El movimiento de los estudiantes y el regreso del BEG se dan en medio de una deuda que la Provincia mantiene con las empresas y que se comprometió a saldar en la jornada de hoy. Son $ 70 millones

Hoy volverá a ser un nuevo Día D para el sistema de transporte, y posiblemente no sea el último. Es que las empresas esperan que luego de la reunión del viernes pasado, el gobierno provincial cumpla con el desembolso de 70 millones de pesos que les adeuda por los boletos sociales, como el de estudiantes, adultos mayores y obreros. Pero la discusión central está enfocada en los dos primeros por el volumen que mueve cada uno de esos programas. De hecho, además, hoy es un día especialmente relevante porque marca el regreso a clases de las primarias y secundarias de toda la provincia, lo que implica una nueva etapa del Boleto Educativo Gratuito.

Las empresas nucleadas en Fetap pidieron la cancelación de esos fondos, además de otros recursos correspondientes a subsidios, por otros 80 millones. El planteo fue que de no tener al menos un cronograma de pago de todo, cortarían desde hoy el beneficio de los boletos sociales. La Provincia se comprometió en dos partes: por un lado a cancelar la deuda de 70 millones del BEG; mientras que antes del cuarto día hábil de agosto depositarían los otros 80 millones.

La situación no es nueva, aunque sí llegó a su punto de máxima tensión en las últimas semanas cuando las empresas comenzaron a expresar que atravesaban una coyuntura por demás compleja debido al recorte de subsidios nacionales en combinación con una caída importante de la cantidad de pasajeros como consecuencia de la crisis económica. Ese combo, junto al alza de los costos, fue determinante para que 8 empresas de la provincia comenzaran a tener severas dificultades financieras: dos fueron a concurso y otras seis hicieron una presentación preventiva de crisis en el Ministerio de Trabajo. Allí están alcanzadas especialmente las interurbanas provinciales no metropolitanas, que son las que se quedaron sin recursos estatales.

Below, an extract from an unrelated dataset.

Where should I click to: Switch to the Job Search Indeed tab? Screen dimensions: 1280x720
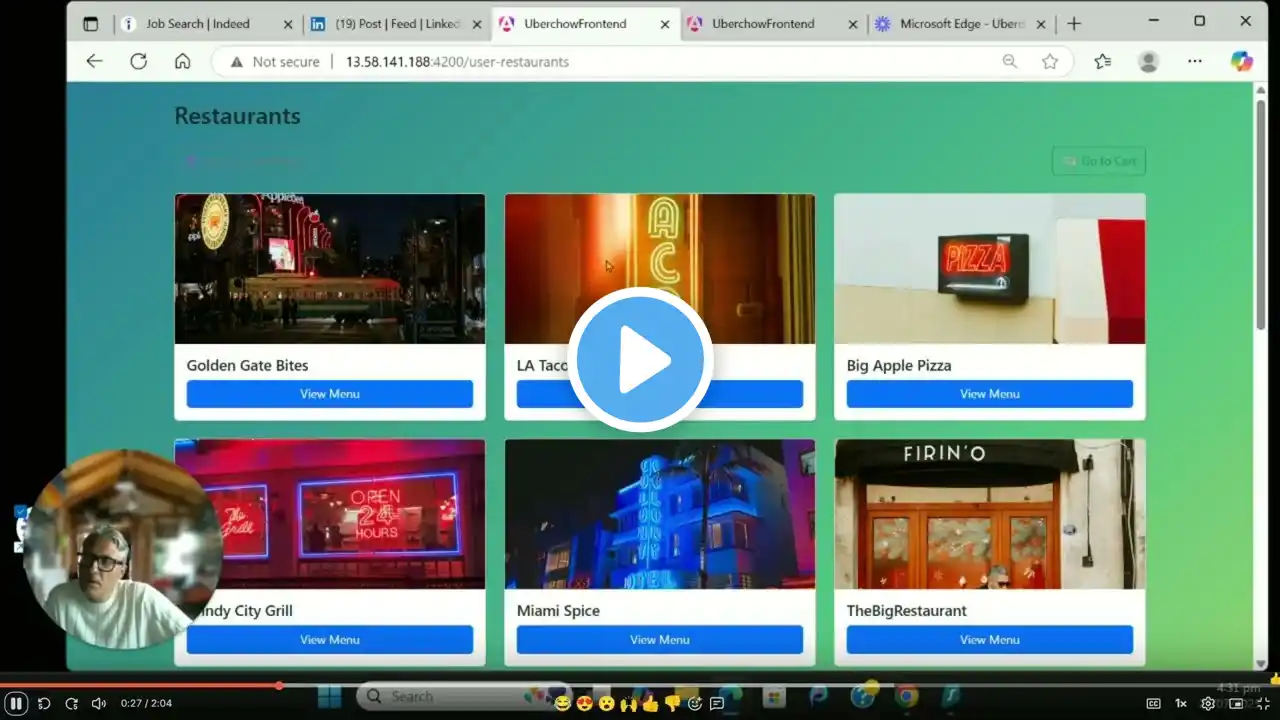(198, 24)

En enero, como se recordará, la Nación dejó de enviar los subsidios a las empresas de transporte en una política de ajuste que implicó, por ejemplo, que los colectivos pasaran de pagar 11,45 pesos el litro de gasoil, a 43 pesos en un puñado de meses. Del mismo modo, las paritarias y los repuestos para las unidades también son ítems centrales en esa estructura de costos que creció por encima de los ingresos y rompió las ecuaciones. Pero las empresas advirtieron también por otro escenario que se irá haciendo notorio con el correr del tiempo: la dificultad que tienen para el recambio de unidades. Esto es una obligación que las empresas asumen en base a las concesiones que van recibiendo tanto de la Provincia como de los municipios. La antigüedad de cada flota no puede superar, por lo general, los 10 años. Eso obliga a tener un esquema de recambio de unidades perfectamente delineado, y cualquier traspié lleva a las concesionarias a incumplir sus compromisos.

De acuerdo a la información del sistema provincial, las empresas en su conjunto renovaron sólo la mitad de las unidades que tenían como obligación en 2018, mientras que este año el recambio fue nulo. Eso implica que en estos dos años hubo un envejecimiento de la flota de colectivos de Córdoba que en algún momento deberá ser revertido.

Lo cierto es que de aquel recorte que la Nación realizó, la Provincia asumió una parte y es lo que las empresas reclaman ahora, además de la deuda por los boletos sociales. Desde la Fetap anticiparon: “No podemos continuar así porque la situación es muy crítica y la deuda se hizo muy grande. Además, por otro lado, tenemos nuestros compromisos con los trabajadores”, sintetizaron.